Electric cars aren’t catching on as fast as they should.

Electric cars are a mixed bag, said Erik Sherman in CBS.com. “Replacing fossil fuel cars with electric vehicles should make sense,” but for several reasons plug-ins aren’t catching on as fast as they should. The biggest reason is price. Electric cars can cost anywhere between $40,000 for a Chevrolet Volt to $100,000 for a Fisker Karma, compared with around $30,000 on average for a new conventional car. Electric cars can also be inconvenient because they can’t go as far on a charge as conventional cars can on a full tank of gas—a drawback exacerbated by a dearth of charging stations. “One of the moves that made petroleum-based automobiles popular was the building of fuel stations all over the country,” which allowed drivers to refuel and avoid getting stranded. “People driving any electric car need to be able to plug in wherever they are.”

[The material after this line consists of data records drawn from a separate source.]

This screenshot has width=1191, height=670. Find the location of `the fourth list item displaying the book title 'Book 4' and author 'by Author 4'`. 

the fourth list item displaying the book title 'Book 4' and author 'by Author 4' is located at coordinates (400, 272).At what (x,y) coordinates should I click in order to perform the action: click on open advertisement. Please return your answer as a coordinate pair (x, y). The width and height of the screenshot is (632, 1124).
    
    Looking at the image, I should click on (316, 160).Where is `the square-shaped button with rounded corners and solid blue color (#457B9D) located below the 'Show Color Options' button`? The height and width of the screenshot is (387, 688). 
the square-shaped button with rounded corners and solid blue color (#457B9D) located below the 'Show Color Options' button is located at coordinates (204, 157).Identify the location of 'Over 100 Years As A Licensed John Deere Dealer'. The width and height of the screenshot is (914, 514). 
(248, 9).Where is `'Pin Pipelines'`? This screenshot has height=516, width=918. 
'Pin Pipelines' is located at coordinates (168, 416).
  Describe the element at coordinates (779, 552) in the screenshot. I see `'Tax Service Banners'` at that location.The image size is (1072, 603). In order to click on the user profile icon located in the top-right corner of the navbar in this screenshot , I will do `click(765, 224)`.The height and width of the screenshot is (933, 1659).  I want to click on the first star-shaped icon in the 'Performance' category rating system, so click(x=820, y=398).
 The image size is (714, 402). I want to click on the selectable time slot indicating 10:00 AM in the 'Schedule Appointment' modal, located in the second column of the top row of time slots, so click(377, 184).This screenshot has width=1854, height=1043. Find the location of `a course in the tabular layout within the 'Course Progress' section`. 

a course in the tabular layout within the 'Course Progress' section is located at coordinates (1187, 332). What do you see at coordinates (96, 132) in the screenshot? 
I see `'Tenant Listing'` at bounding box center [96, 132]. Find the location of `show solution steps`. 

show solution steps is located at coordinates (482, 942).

Charging stations are proliferating, said Justin Doom in Businessweek.com. There are now nearly 15,000 across the U.S., and 40 percent of them are open to the public. “The biggest frustration for drivers is that the industry lacks a universal payments platform.” Drivers pay commercial recharging stations with cards embedded with radio-frequency chips, but need a different card for each network. Some companies are combining their networks, but carmakers Nissan and Tesla are keeping theirs to themselves. Tesla, for example, plans to build a nationwide network of “Superchargers,” which would be free for drivers of its cars but off-limits to other electric-vehicle owners. That fragmentation hurts drivers of the country’s estimated 100,000 electric vehicles. “It’s not a good experience for anybody,” said Andrew Hudgins of the Department of Energy’s Clean Cities program. “It’s going to curtail growth.”